Work to be completed = Return exactly, please, the line that contains "The height and" and every line after it through the end of the material that follows, leaving pictures aside.

Data for review =

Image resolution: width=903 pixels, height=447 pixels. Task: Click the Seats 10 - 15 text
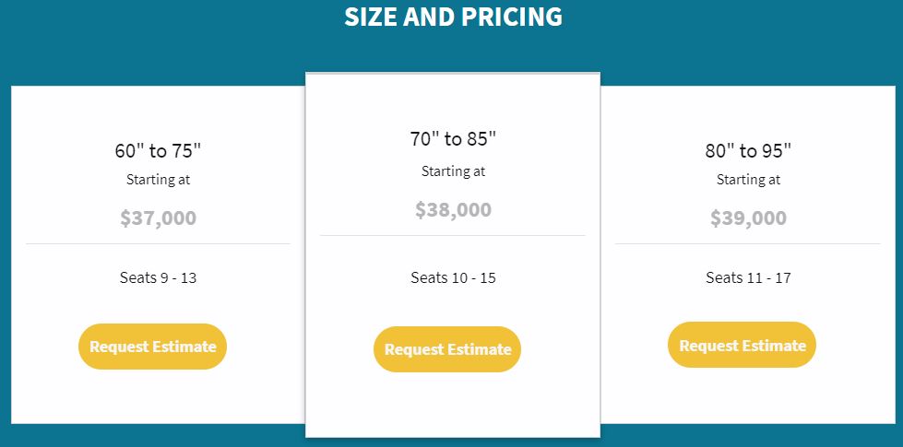tap(453, 277)
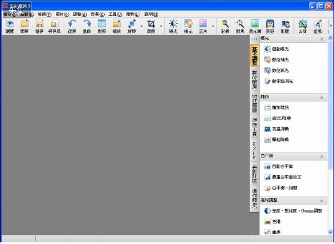This screenshot has height=244, width=334.
Task: Click the side panel's scroll down arrow
Action: (x=331, y=232)
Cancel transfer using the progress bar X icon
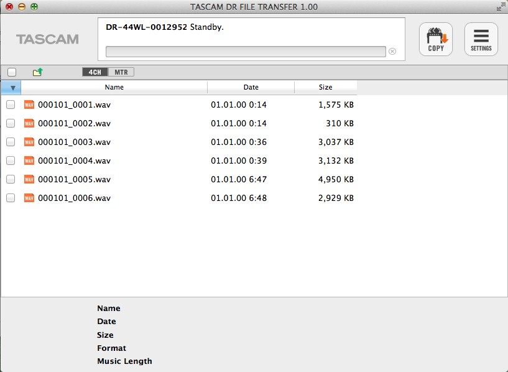Image resolution: width=508 pixels, height=372 pixels. point(392,52)
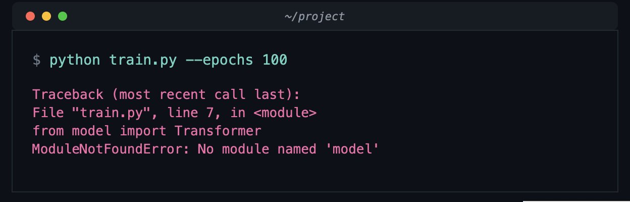
Task: Click the Traceback (most recent call last) line
Action: [x=166, y=94]
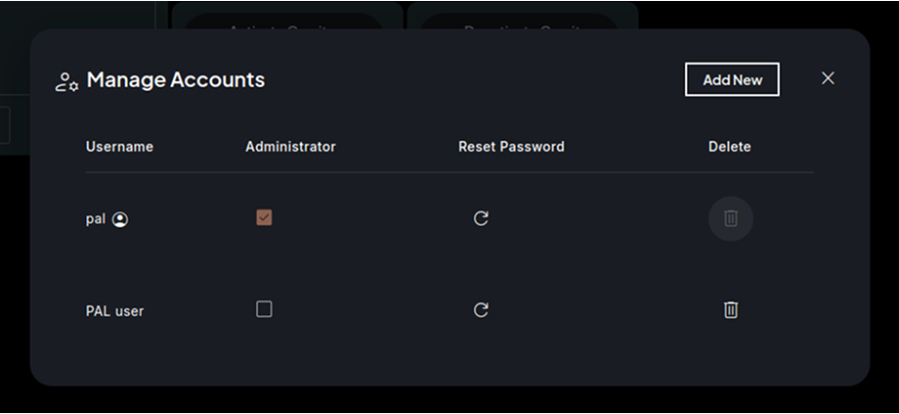Screen dimensions: 899x414
Task: Uncheck Administrator for the pal account
Action: point(264,217)
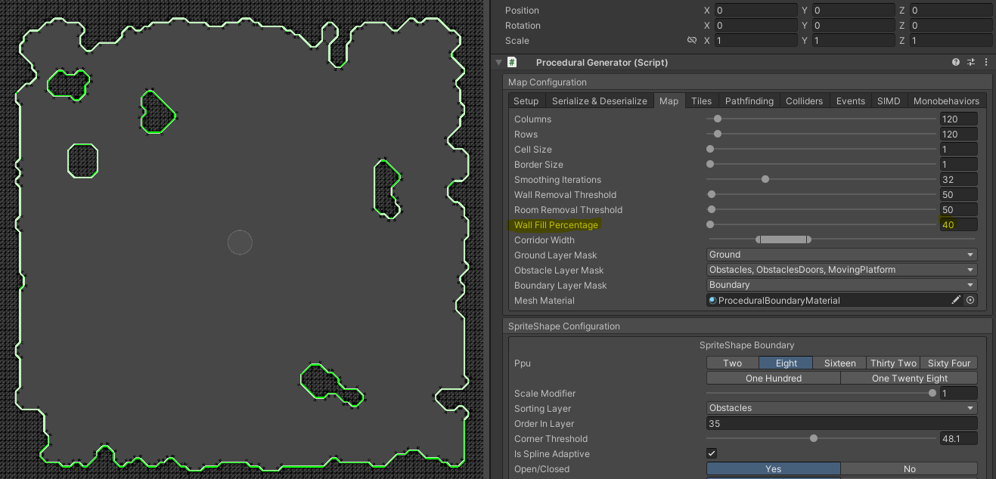Disable the Is Spline Adaptive checkbox
This screenshot has height=479, width=996.
[x=711, y=453]
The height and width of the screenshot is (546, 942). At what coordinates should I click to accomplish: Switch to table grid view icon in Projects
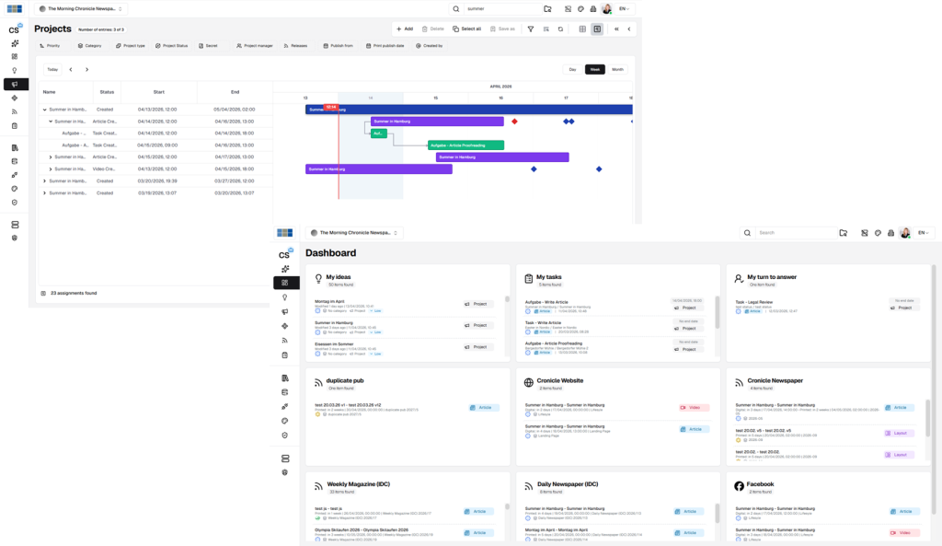(582, 29)
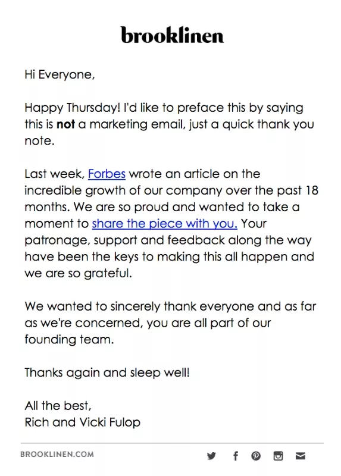The width and height of the screenshot is (341, 476).
Task: Click the bold word "not"
Action: 65,124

Exercise answer =
The height and width of the screenshot is (546, 942). At what coordinates should I click to accomplish: Switch to table grid view icon in Projects
(582, 29)
The width and height of the screenshot is (341, 476).
Task: Click the bold word "not"
Action: 65,124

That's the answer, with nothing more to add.